Is nuclear energy already an important part of the mix energy in the United States?

Of course, fossil fuels still dominate the energy mix of the United States. Their share in electricity production reached 62% in 2019, including 24% for coal and 38% for gas. To date, nuclear energy represents less than 20% of the energy mix and the renewable energies 18%. The Trump administration has sought to develop the nuclear sector, which has few negative externalities associated with the emission of CO2. President Joe Biden and the Democratic Party have also taken an historic stand by asserting their support in nuclear power during the Democrat Convention Meeting in Wilmington on August 28, 2020. Nuclear power could play an important role in the development of carbon-free energy. Most people in the United States believes that this power source is very reliable.


Are Americans aware of the challenges of change climate?

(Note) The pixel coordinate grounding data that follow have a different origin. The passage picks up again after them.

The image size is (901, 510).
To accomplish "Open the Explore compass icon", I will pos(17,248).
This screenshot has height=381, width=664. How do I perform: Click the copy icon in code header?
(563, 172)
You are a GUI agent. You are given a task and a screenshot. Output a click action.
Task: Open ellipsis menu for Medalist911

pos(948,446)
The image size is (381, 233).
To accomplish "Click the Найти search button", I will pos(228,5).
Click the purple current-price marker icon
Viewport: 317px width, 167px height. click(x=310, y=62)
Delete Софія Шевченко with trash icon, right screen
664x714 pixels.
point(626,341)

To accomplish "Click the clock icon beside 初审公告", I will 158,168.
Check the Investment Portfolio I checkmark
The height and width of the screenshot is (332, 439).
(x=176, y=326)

The United States is bound to experience a period of transition. The states which are heavily dependent on fossil fuels, will not 100% adopt wind and solar power overnight. Every state has a different level of awareness. The climate emergency is, for instance, significant in California. Since the 80s, fires have multiplied, fogs and smoke prevent people from using solar panels on their roofs. The state is very committed to the fight against climate change, and is leading, for example, a very strict policy to restrict gasoline vehicles. On the opposite, states that produce oil and gas, or even corn - that allows the production of ethanol, do not bother to set up an incentive policy in favor of green energies. The United States counts fifty States. Different regions, origins, many cultures. It is very difficult to put everyone on the same wavelength, and this is the reason why, if you really want to get things done, you have to adapt your proposals to the specificities of each state. The government can propose incentives, but the sensitivity really depends on where you live.


What about the wind farm in the United States?

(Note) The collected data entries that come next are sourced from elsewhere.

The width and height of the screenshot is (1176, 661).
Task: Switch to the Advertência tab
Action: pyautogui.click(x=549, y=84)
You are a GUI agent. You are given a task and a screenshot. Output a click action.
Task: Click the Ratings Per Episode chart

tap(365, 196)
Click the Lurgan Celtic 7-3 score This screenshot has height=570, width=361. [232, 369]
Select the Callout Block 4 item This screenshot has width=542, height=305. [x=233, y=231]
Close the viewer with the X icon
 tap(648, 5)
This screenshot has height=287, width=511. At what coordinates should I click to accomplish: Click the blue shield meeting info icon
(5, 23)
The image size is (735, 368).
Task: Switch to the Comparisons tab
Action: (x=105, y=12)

Wind power is not a very reliable source of energy in the United States because the winds are generally variable and weak. In addition, many Americans refuse to have a wind farm near their home, they judge these farms too large, noisy, difficult to recycle. The winds are over powerful in the ocean, which could encourage the development offshore wind turbines. For this latter, the relatively recent technologies must still gain in reliability and become cheaper.


Can the United States become a major player in sustainable development in the coming years?

The United States has many companies capable of developing so-called "green" or "clean" technologies, which places them in good stead to become one of the world's leading producers. This will be in line with the policy initiated by the government. This requires that both major parties find compromises. The government should also encourage manufacturers to adopt cleaner, more efficient standards for developing the use of LEDs, for example. Ethanol produced from corn is another very interesting sector, especially for states that produce it a lot. The United States is a very large country so there is not just one, but many technologies to explore.


Since the One Planet Summit in Paris, has the United States and Europe relationship changed?

The United States and Europe are, more than one might think, on the same wavelength on the preservation of the environment. Both share similar interest. The key is to find a reliable source of energy that is low-cost. Companies which boost their efficiency limit their negative externalities. I am convinced that both parties will find common ground, certainly on the nuclear industry. The new technologies can certainly create opportunities and jobs. In the meanwhile, the hurdle lies in the transition period.